The Indian Premier League (IPL) is an extraordinary phenomenon. It’s a global platform where talented young Indians can learn from the best in the world and show off their skills to many millions.
Over the years, the IPL’s use of foreign expertise has turned the Indian cricket team into a world-beating powerhouse. In the early years, Shane Warne groomed a raw Ravindra Jadeja into a skilful all-rounder. Then, Lasith Malinga helped turn an unconventional Jasprit Bumrah into a fiery pacer, and Kieron Pollard fashioned Hardik Pandya into a fearsome hitter.
But despite its name, the IPL is very un-Indian. Almost 40% of the on-field squad of an IPL team is foreign. Much of its coaching staff is also headed by foreigners. Yet, nobody has ever protested that such a liberal immigration policy takes away opportunities from Indians — even though there are millions of aspiring cricketers in India, and oftentimes, even internationally contracted Indian players fail to find a spot in the playing eleven.
Far from it, the IPL’s quota for foreign players — four a team — is in fact the most liberal among the world’s cricket leagues. Australia’s Big Bash League and England’s The Hundred allow only three a team.

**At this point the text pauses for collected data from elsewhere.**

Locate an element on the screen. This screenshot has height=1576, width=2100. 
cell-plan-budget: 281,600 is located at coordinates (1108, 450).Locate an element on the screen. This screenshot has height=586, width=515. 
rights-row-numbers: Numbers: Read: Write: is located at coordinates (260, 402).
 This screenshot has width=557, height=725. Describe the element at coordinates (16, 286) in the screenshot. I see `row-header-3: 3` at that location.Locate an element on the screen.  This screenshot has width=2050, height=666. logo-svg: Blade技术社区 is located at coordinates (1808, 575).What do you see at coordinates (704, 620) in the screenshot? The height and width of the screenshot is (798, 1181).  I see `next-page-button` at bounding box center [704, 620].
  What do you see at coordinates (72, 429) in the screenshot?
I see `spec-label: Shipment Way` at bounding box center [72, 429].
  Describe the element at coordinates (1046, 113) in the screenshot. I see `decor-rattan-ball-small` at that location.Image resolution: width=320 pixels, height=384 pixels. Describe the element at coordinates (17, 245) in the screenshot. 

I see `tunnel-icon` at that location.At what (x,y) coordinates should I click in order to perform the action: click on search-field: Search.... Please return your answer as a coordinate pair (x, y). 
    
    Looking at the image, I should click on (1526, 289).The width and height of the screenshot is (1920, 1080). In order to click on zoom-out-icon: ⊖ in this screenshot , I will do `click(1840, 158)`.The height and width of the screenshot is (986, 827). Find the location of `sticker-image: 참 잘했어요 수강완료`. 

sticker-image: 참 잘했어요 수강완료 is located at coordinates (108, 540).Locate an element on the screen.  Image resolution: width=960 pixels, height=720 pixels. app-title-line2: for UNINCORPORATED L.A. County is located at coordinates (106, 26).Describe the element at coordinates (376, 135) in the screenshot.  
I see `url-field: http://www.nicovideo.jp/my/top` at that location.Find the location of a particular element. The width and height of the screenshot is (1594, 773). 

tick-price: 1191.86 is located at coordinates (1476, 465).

But the IPL is a far cry from India’s otherwise hostile immigration policy towards foreign talent. India has an employment visa scheme for “highly skilled and/or qualified professionals.” But less than 5% of foreign nationals in India come from outside the immediate South Asian neighbourhood, and Indian employment visas are notoriously difficult to obtain.
And even while foreigners are in India, ill-formed or ambiguous policies make their lives difficult. In the Europe-based Migrant Integration Policy Index (MIPEX), which ranks 56 countries for education, health, labour market and anti-discrimination policies aimed at immigrants, India scored less than half the average. “The obstacles facing migrants in India are greater than in the other Asian MIPEX countries,” the report said.
Typically, universities should play the same role as the IPL. The whole point of academia, after all, is to develop young talent and showcase innovative ideas to the rest of the world. Yet, the numbers here are even more depressing. In 2019, less than 1% of the total faculty at the much-hyped Indian Institutes of Technology (IITs) were foreign — a mere 40 out of 5,400.
A lot of this discrepancy has to do with uncompetitive salaries. University faculty in the US and Singapore earn between $250,000 and $350,000 a year. In India, foreign professors are offered $100,000.
In more recent years, academic freedom has also been severely compromised. Indian universities lack autonomy, and chancellors are routinely used as pawns in a political game. Violent clashes have besieged prestigious college campuses even in the capital city. Last year, the politically outspoken Pratap Bhanu Mehta left Ashoka University and became a visiting scholar at Princeton. The former chief economic adviser, Arvind Subramanian, also followed him out of Ashoka to Brown University.
If Indian thinkers can be considered traitors at an Indian university, imagine how secure foreigners would feel. But this too is very un-Indian. For most of ancient and medieval history, India attracted scholars and traders from far and wide who brought ‘blasphemous’ ideas and added to a vibrant and resilient civilisation.
Anybody who has spent any time in a multinational environment would attest to its ability to encourage innovation and creativity by bringing together a diversity of perspectives. India should roll out the red carpet for foreign scientists, economists and thinkers the same way it does for foreign cricketers.